<<<<
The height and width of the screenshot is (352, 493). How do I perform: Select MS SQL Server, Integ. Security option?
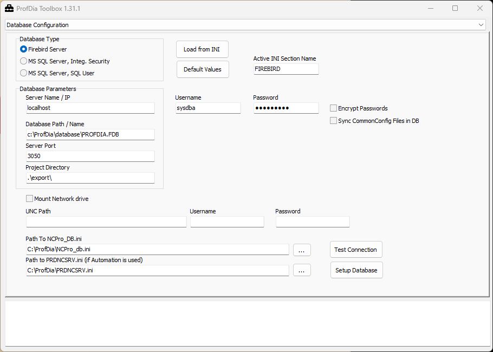(x=24, y=61)
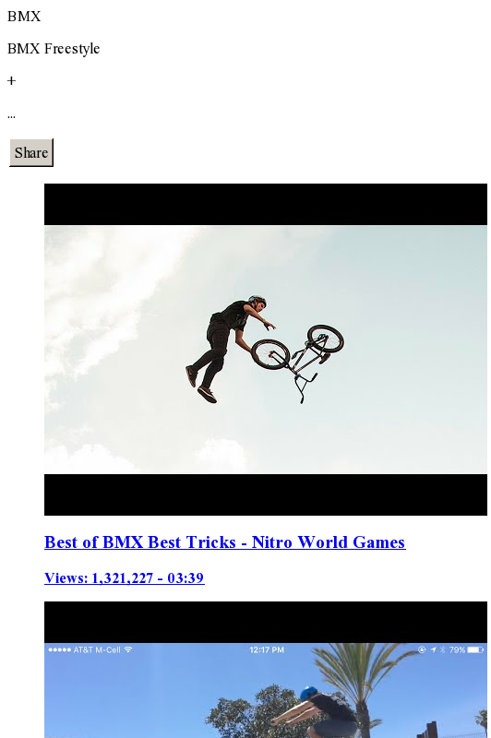Click the AT&T M-Cell carrier label
Image resolution: width=491 pixels, height=738 pixels.
tap(97, 650)
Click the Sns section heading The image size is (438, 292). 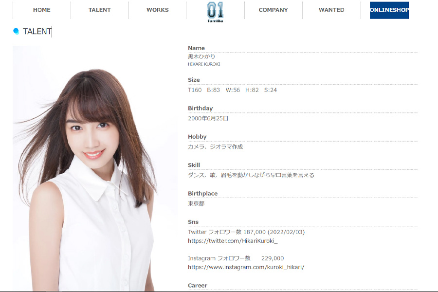click(194, 221)
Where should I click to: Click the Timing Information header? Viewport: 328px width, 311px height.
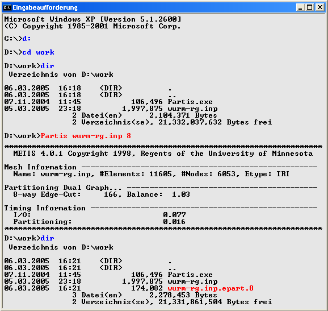click(x=45, y=208)
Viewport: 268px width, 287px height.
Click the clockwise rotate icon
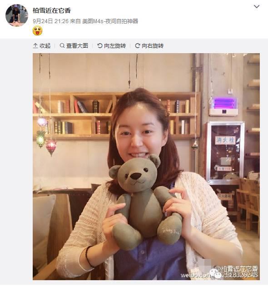(138, 45)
>>>>
(WHAT IS BEING ASKED)
Take the line containing "Where should I" and every line after it to the end of the records, and restate them verbatim, with no pictures.

(SOLUTION TO THE PROBLEM)
Where should I click to: Click the Timing Information header? Viewport: 328px width, 311px height.
click(x=45, y=208)
Viewport: 268px width, 287px height.
Click the clockwise rotate icon
(138, 45)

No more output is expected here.